> [Exercise goal]: Extract the full text of the court decision below, reproducing it word for word.

> [Passage for review]:
United States District Court, District of Maine

September 19, 2014

S.D., individually and as parent and legal guardian of HV, a minor, Plaintiff,

Plaintiff S.D. as Parent and Legal Guardian of HV Represented by Nicole L. Bradick

Defendant PORTLAND PUBLIC SCHOOLS Represented by Eric R. Herlan Peter C. Felmly Drummond Woodsum



This action is before the court on the complaint filed by the plaintiff, SD, who requests that the court vacate an administrative hearing officer’s decision under the administrative procedures of the Individuals with Disabilities in Education Act (“IDEA” or “the Act”), 20 U.S.C. § 1415(i)(2). For the reasons stated below, I find that the administrative hearing officer’s decision should be AFFIRMED IN PART and VACATED IN PART.


SD brings this appeal on behalf of her 14 year-old son, HV. Plaintiff’s Brief, ECF No. 22 at 1. In March 2008, HV was diagnosed with a variety of reading and anxiety disorders which required a “structured and systematic multi-modal reading approach that focuses on phonics.” Administrative Record at 2536. HV’s diagnosing psychologist, Sharon Etzweiler, Ph.D., recommended the Orton-Gillingham program or the Wilson Reading Program (“Wilson”) to address HV’s reading difficulties. Id.

> [Provided material]:
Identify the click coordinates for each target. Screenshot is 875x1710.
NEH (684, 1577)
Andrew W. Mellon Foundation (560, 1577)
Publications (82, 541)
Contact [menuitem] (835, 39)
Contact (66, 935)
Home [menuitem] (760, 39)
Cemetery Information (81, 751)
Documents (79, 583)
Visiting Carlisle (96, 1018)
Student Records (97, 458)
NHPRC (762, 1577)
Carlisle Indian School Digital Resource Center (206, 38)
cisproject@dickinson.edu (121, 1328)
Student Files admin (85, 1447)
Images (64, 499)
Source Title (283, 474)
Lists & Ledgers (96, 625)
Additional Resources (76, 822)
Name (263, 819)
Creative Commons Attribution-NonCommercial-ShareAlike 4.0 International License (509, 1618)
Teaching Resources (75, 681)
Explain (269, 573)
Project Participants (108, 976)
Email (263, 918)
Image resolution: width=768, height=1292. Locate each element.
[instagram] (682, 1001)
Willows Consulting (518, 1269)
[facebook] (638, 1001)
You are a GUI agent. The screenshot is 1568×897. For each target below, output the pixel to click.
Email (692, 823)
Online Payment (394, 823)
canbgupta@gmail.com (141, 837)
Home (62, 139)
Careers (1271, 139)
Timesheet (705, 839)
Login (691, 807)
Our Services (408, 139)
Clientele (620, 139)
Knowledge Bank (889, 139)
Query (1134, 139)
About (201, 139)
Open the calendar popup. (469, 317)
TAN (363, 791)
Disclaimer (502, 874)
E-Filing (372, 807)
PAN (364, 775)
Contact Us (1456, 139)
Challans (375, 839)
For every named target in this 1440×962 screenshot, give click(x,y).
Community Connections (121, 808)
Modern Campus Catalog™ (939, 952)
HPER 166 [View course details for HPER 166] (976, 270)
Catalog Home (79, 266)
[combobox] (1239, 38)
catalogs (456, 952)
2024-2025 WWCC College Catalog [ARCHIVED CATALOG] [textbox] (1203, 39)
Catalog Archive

> [Exercise output]:
United States District Court, District of Maine

September 19, 2014

S.D., individually and as parent and legal guardian of HV, a minor, Plaintiff,

Plaintiff S.D. as Parent and Legal Guardian of HV Represented by Nicole L. Bradick

Defendant PORTLAND PUBLIC SCHOOLS Represented by Eric R. Herlan Peter C. Felmly Drummond Woodsum



This action is before the court on the complaint filed by the plaintiff, SD, who requests that the court vacate an administrative hearing officer’s decision under the administrative procedures of the Individuals with Disabilities in Education Act (“IDEA” or “the Act”), 20 U.S.C. § 1415(i)(2). For the reasons stated below, I find that the administrative hearing officer’s decision should be AFFIRMED IN PART and VACATED IN PART.


SD brings this appeal on behalf of her 14 year-old son, HV. Plaintiff’s Brief, ECF No. 22 at 1. In March 2008, HV was diagnosed with a variety of reading and anxiety disorders which required a “structured and systematic multi-modal reading approach that focuses on phonics.” Administrative Record at 2536. HV’s diagnosing psychologist, Sharon Etzweiler, Ph.D., recommended the Orton-Gillingham program or the Wilson Reading Program (“Wilson”) to address HV’s reading difficulties. Id.